◆ EXCERPTED RECORDS:
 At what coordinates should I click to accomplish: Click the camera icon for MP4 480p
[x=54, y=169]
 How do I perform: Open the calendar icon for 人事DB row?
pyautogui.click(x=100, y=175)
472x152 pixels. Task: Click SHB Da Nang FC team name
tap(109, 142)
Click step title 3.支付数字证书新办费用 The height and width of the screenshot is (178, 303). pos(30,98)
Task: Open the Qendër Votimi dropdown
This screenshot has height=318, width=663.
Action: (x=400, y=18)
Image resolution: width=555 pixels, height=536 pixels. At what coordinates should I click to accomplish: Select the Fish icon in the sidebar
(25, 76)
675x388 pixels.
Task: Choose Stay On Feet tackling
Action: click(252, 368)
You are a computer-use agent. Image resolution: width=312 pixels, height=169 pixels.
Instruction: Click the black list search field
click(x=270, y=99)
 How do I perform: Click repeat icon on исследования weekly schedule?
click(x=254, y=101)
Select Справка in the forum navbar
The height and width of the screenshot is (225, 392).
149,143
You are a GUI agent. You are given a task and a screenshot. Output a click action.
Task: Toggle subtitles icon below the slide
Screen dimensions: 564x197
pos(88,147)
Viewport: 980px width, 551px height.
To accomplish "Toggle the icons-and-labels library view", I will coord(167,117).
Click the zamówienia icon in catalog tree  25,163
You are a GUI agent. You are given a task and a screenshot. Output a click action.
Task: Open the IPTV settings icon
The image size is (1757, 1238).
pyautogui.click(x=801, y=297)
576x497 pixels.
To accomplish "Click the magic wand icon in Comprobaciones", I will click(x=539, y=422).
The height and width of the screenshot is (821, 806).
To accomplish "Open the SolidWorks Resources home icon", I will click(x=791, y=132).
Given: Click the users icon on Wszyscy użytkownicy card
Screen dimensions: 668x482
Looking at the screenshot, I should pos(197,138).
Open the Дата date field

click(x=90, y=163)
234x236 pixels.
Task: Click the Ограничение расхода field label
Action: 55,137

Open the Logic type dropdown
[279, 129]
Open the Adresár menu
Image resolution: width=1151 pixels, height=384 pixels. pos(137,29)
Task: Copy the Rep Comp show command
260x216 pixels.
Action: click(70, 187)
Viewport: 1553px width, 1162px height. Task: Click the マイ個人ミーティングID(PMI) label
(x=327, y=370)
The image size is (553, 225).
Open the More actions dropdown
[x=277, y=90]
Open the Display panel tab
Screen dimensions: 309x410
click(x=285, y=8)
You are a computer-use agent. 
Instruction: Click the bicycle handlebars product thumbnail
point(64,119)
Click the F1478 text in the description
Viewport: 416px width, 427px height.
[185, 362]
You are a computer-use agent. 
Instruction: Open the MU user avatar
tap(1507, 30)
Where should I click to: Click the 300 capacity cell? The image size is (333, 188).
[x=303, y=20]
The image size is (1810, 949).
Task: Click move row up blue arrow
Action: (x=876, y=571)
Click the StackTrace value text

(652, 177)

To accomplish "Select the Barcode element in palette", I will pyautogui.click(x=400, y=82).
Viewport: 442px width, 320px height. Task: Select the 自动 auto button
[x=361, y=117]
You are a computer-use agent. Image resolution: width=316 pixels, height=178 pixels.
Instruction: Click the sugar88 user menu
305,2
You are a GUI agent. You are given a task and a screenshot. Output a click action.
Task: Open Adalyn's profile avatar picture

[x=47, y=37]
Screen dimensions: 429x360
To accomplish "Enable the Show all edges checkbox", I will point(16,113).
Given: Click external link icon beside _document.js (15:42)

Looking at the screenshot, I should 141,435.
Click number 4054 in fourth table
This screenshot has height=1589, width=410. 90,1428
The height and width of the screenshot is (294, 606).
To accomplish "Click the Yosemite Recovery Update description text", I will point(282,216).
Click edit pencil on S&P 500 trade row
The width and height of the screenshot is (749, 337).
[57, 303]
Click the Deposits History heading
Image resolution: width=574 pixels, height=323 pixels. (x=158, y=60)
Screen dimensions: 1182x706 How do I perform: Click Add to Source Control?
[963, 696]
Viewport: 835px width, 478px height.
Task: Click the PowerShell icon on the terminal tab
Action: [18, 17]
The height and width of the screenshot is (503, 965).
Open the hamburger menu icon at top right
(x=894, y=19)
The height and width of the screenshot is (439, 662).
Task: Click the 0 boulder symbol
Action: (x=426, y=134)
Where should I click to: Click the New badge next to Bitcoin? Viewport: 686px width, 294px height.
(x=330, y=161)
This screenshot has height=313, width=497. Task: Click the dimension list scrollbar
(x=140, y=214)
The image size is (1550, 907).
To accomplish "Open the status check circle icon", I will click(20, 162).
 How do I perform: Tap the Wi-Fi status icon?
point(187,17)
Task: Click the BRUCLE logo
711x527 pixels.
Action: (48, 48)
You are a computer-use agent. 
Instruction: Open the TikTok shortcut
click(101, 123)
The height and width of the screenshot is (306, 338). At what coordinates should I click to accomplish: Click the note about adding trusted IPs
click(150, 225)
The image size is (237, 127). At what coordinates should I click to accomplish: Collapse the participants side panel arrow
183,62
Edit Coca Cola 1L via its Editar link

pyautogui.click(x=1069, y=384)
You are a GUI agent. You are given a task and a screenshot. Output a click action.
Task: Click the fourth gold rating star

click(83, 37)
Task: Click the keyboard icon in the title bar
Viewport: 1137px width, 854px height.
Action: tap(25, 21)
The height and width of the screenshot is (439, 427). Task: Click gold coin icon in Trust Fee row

◆ TASK BRIEF:
Return every entry verbatim.

◆ RESPONSE:
 At what coordinates should I click to accomplish: Click the camera icon for MP4 480p
[x=54, y=169]
 How do I perform: Open the calendar icon for 人事DB row?
pyautogui.click(x=100, y=175)
472x152 pixels. Task: Click SHB Da Nang FC team name
tap(109, 142)
Click step title 3.支付数字证书新办费用 The height and width of the screenshot is (178, 303). pos(30,98)
Task: Open the Qendër Votimi dropdown
This screenshot has height=318, width=663.
Action: (x=400, y=18)
Image resolution: width=555 pixels, height=536 pixels. At what coordinates should I click to accomplish: Select the Fish icon in the sidebar
(25, 76)
675x388 pixels.
Task: Choose Stay On Feet tackling
Action: click(252, 368)
You are a computer-use agent. Image resolution: width=312 pixels, height=169 pixels.
Instruction: Click the black list search field
click(x=270, y=99)
 How do I perform: Click repeat icon on исследования weekly schedule?
click(x=254, y=101)
Select Справка in the forum navbar
The height and width of the screenshot is (225, 392).
149,143
You are a GUI agent. You are given a task and a screenshot. Output a click action.
Task: Toggle subtitles icon below the slide
Screen dimensions: 564x197
pos(88,147)
Viewport: 980px width, 551px height.
To accomplish "Toggle the icons-and-labels library view", I will coord(167,117).
Click the zamówienia icon in catalog tree  25,163
You are a GUI agent. You are given a task and a screenshot. Output a click action.
Task: Open the IPTV settings icon
The image size is (1757, 1238).
pyautogui.click(x=801, y=297)
576x497 pixels.
To accomplish "Click the magic wand icon in Comprobaciones", I will click(x=539, y=422).
The height and width of the screenshot is (821, 806).
To accomplish "Open the SolidWorks Resources home icon", I will click(x=791, y=132).
Given: Click the users icon on Wszyscy użytkownicy card
Screen dimensions: 668x482
Looking at the screenshot, I should pos(197,138).
Open the Дата date field

click(x=90, y=163)
234x236 pixels.
Task: Click the Ограничение расхода field label
Action: 55,137

Open the Logic type dropdown
[279, 129]
Open the Adresár menu
Image resolution: width=1151 pixels, height=384 pixels. pos(137,29)
Task: Copy the Rep Comp show command
260x216 pixels.
Action: click(70, 187)
Viewport: 1553px width, 1162px height. Task: Click the マイ個人ミーティングID(PMI) label
(x=327, y=370)
The image size is (553, 225).
Open the More actions dropdown
[x=277, y=90]
Open the Display panel tab
Screen dimensions: 309x410
click(x=285, y=8)
You are a computer-use agent. 
Instruction: Click the bicycle handlebars product thumbnail
point(64,119)
Click the F1478 text in the description
Viewport: 416px width, 427px height.
[185, 362]
You are a computer-use agent. 
Instruction: Open the MU user avatar
tap(1507, 30)
Where should I click to: Click the 300 capacity cell? The image size is (333, 188).
[x=303, y=20]
The image size is (1810, 949).
Task: Click move row up blue arrow
Action: (x=876, y=571)
Click the StackTrace value text

(652, 177)

To accomplish "Select the Barcode element in palette", I will pyautogui.click(x=400, y=82).
Viewport: 442px width, 320px height. Task: Select the 自动 auto button
[x=361, y=117]
You are a computer-use agent. Image resolution: width=316 pixels, height=178 pixels.
Instruction: Click the sugar88 user menu
305,2
You are a GUI agent. You are given a task and a screenshot. Output a click action.
Task: Open Adalyn's profile avatar picture

[x=47, y=37]
Screen dimensions: 429x360
To accomplish "Enable the Show all edges checkbox", I will point(16,113).
Given: Click external link icon beside _document.js (15:42)

Looking at the screenshot, I should 141,435.
Click number 4054 in fourth table
This screenshot has height=1589, width=410. 90,1428
The height and width of the screenshot is (294, 606).
To accomplish "Click the Yosemite Recovery Update description text", I will point(282,216).
Click edit pencil on S&P 500 trade row
The width and height of the screenshot is (749, 337).
[57, 303]
Click the Deposits History heading
Image resolution: width=574 pixels, height=323 pixels. (x=158, y=60)
Screen dimensions: 1182x706 How do I perform: Click Add to Source Control?
[963, 696]
Viewport: 835px width, 478px height.
Task: Click the PowerShell icon on the terminal tab
Action: [18, 17]
The height and width of the screenshot is (503, 965).
Open the hamburger menu icon at top right
(x=894, y=19)
The height and width of the screenshot is (439, 662).
Task: Click the 0 boulder symbol
Action: (x=426, y=134)
Where should I click to: Click the New badge next to Bitcoin? Viewport: 686px width, 294px height.
(x=330, y=161)
This screenshot has height=313, width=497. Task: Click the dimension list scrollbar
(x=140, y=214)
The image size is (1550, 907).
To accomplish "Open the status check circle icon", I will click(20, 162).
 How do I perform: Tap the Wi-Fi status icon?
point(187,17)
Task: Click the BRUCLE logo
711x527 pixels.
Action: (48, 48)
You are a computer-use agent. 
Instruction: Open the TikTok shortcut
click(101, 123)
The height and width of the screenshot is (306, 338). At what coordinates should I click to accomplish: Click the note about adding trusted IPs
click(150, 225)
The image size is (237, 127). At what coordinates should I click to accomplish: Collapse the participants side panel arrow
183,62
Edit Coca Cola 1L via its Editar link

pyautogui.click(x=1069, y=384)
You are a GUI agent. You are given a task and a screenshot. Output a click action.
Task: Click the fourth gold rating star

click(83, 37)
Task: Click the keyboard icon in the title bar
Viewport: 1137px width, 854px height.
Action: tap(25, 21)
The height and width of the screenshot is (439, 427). Task: Click gold coin icon in Trust Fee row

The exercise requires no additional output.